Bürger lassen kein Buch allein

Wegen Einsparungen bei den Stadtteilbibliotheken stellen Kölner Bürger ihre Ratspolitiker zur Rede. Die versuchen zu beschwichtigen und beteuern, dass damit nur die Strukturen gerettet werden sollen

VON HOLGER MÖHLMANN

„Fehlt die Bibliothek im Veedel, bliev der Tünnes hohl im Schädel“ oder: „Wer heute nichts tut, hat morgen nichts mehr zu lesen“. Getreu diesen Parolen hatten die Fördervereine der Stadtteilbibliotheken Sülz, Nippes, Rodenkirchen und Haus Balchem in der Südstadt am Donnerstag ins Studio Dumont geladen, um die Öffnungszeiten und den Fortbestand der Veedelsbüchereien mit interessierten BürgerInnen und Vertretern der vier großen Ratsfraktionen zu diskutieren. Letztere hatten die Podiumsplätze inne: die Fraktionsvorsitzenden von CDU und FDP, Karl Jürgen Klipper und Ralph Sterck, Grünen-Geschäftsführer Peter Sörries und für die SPD Hans-Georg Bögner – noch ohne Mandat, aber als sachkundiger Bürger mit beratender Stimme im Kulturausschuss.
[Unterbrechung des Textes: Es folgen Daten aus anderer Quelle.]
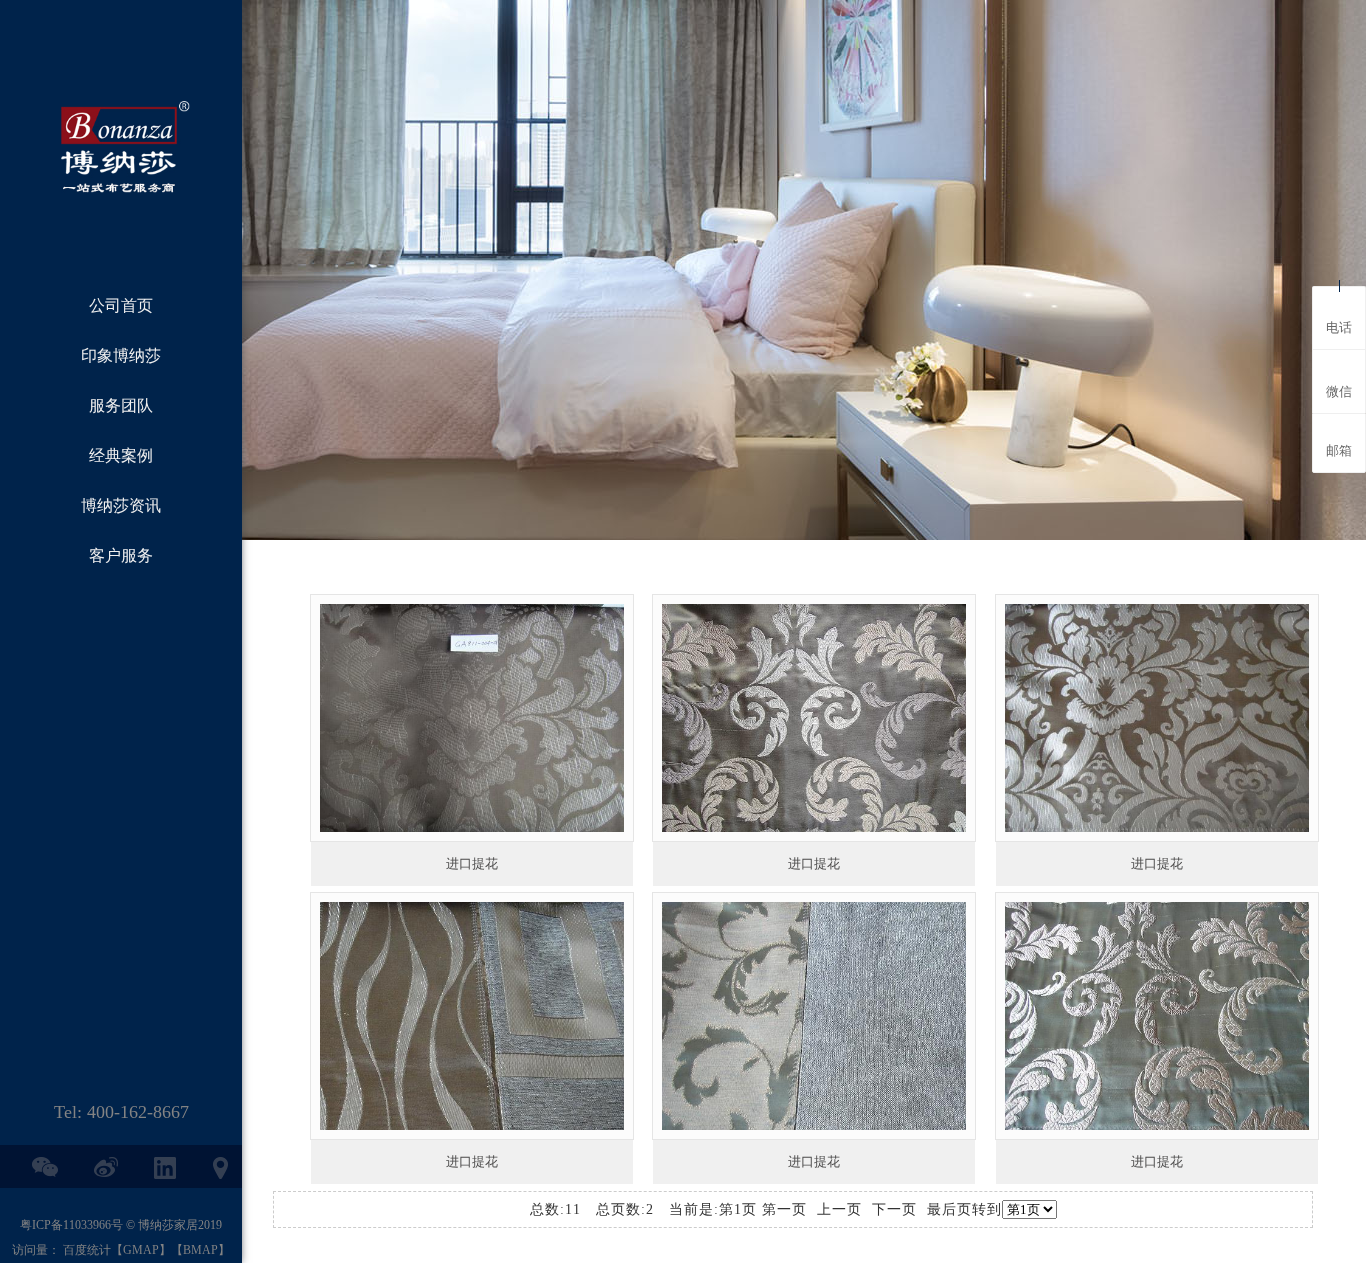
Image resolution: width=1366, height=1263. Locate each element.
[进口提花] (472, 718)
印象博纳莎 (121, 355)
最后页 (949, 1209)
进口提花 (472, 863)
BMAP (200, 1250)
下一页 (894, 1209)
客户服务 (121, 555)
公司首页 (121, 305)
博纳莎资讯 (121, 505)
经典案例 (121, 455)
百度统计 (87, 1250)
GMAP (141, 1250)
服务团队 (121, 405)
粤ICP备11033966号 (71, 1225)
Natürlich ging es vor allem darum, den Politikern kurz vor den Kommunalwahlen einmal richtig einzuheizen und konkrete Vorschläge zur Zukunft der Stadtteilbibliotheken zu erfragen. Doch nicht nur das: Dieses Treffen sollte eine Veranstaltung von unten sein – ein Report von der Lesebasis, um die Politiker vom Bildungsauftrag der kleinen Büchereien zu überzeugen.

So kam zunächst das Plenum zu Wort: Immer wieder betonten die BürgerInnen die kulturelle und vor allem die soziale Funktion der Stadtteilbibliotheken – als Anlaufstelle für Jugendliche, die dort ihre Hausaufgaben erledigen, als Fixpunkt für Senioren, die am Puls der Zeit bleiben möchten, als Ort der Anregung für Kinder und als Weiterbildungseinrichtung für Berufstätige, die in der überlaufenen Zentralbibliothek am Neumarkt nicht die richtigen Bücher finden. „Dass ich beruflich jetzt besser da stehe, habe ich zu einem großen Teil meiner Stadtteilbibliothek zu verdanken“, sagte eine Frau aus dem Publikum.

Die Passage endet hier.